Owners and developers of polluted properties in Oregon got a big boost from the U.S. Supreme Court on Tuesday when it ruled private parties that voluntarily clean polluted sites can sue other responsible parties for the costs.

The unanimous decision in U.S. v. Atlantic Research Corp. affirmatively answered a significant question that had been lingering after an earlier Supreme Court ruling and now clears the way for owners and developers of what are known as brownfields to redevelop their properties and recover their cleanup costs.

Atlantic Research involves the federal Comprehensive Environmental Response, Compensation and Liability Act, or Superfund law, which holds that anyone who had a connection to a polluted site is responsible for conducting or paying clean-up costs.

Initially, Superfund was considered draconian because it gave the federal Environmental Protection Agency the right to pick one party and hold it responsible for the entire cleanup – even if that party had little involvement in the polluting activities at the site and even if there were other parties that polluted. Faced with such huge potential for liability under Superfund, many people were hesitant to buy and redevelop contaminated properties.

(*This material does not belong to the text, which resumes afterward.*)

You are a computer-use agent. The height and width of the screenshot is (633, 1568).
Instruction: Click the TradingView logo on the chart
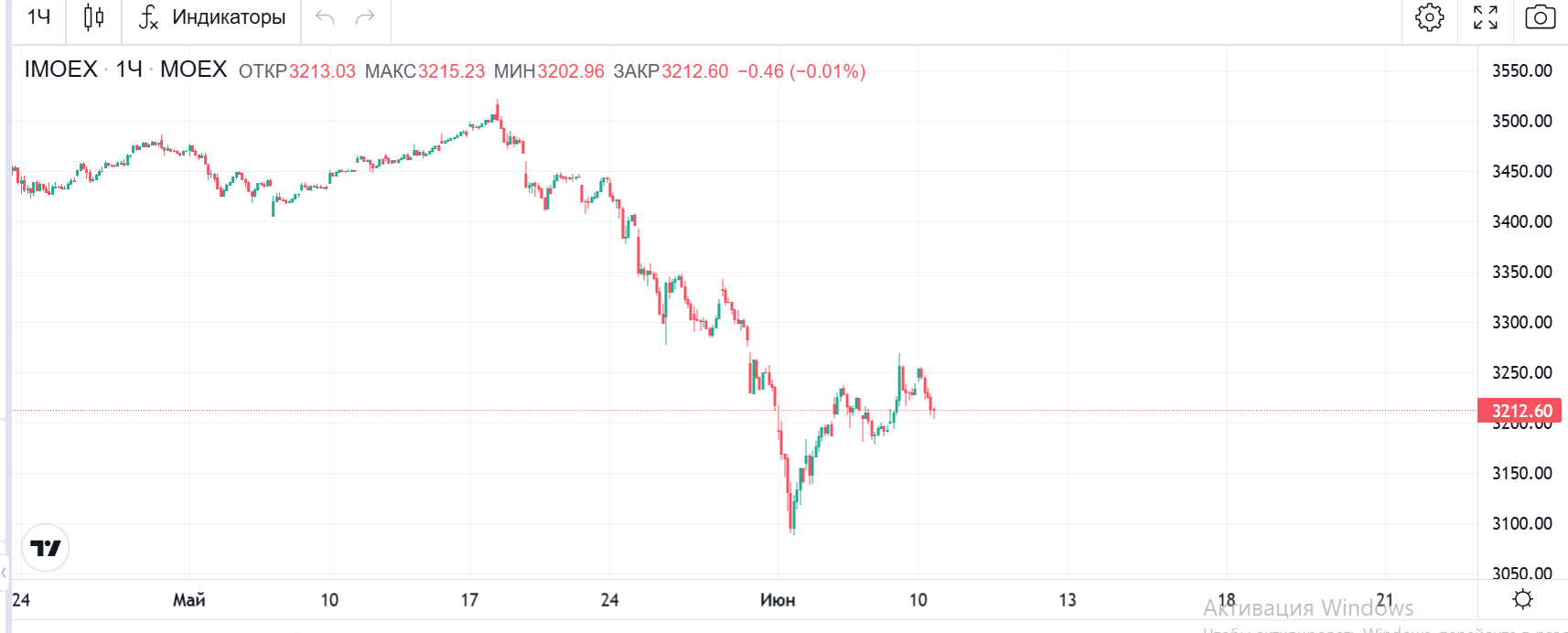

An amendment to Superfund was supposed to ease some of the law’s harshness and encourage prompt cleanups by allowing a party that spent money for an environmental cleanup to file a lawsuit to recover some of those costs from other responsible parties. In 2004, however, the Supreme Court interpreted the amendment to mean only parties that had been sued by the EPA or subjected to a formal EPA enforcement process could turn around and sue other responsible parties. This effectively meant someone who voluntarily cleaned up a property without the EPA forcing them to do so was left without a way under Superfund to make others share the costs.

In the three years since that ruling, brownfield owners and developers have faced a dilemma – wait an uncertain period of time for the EPA to formally require a cleanup so that other responsible parties could be sued to contribute or voluntarily clean a site at substantial cost and forego the right to sue others that might have polluted.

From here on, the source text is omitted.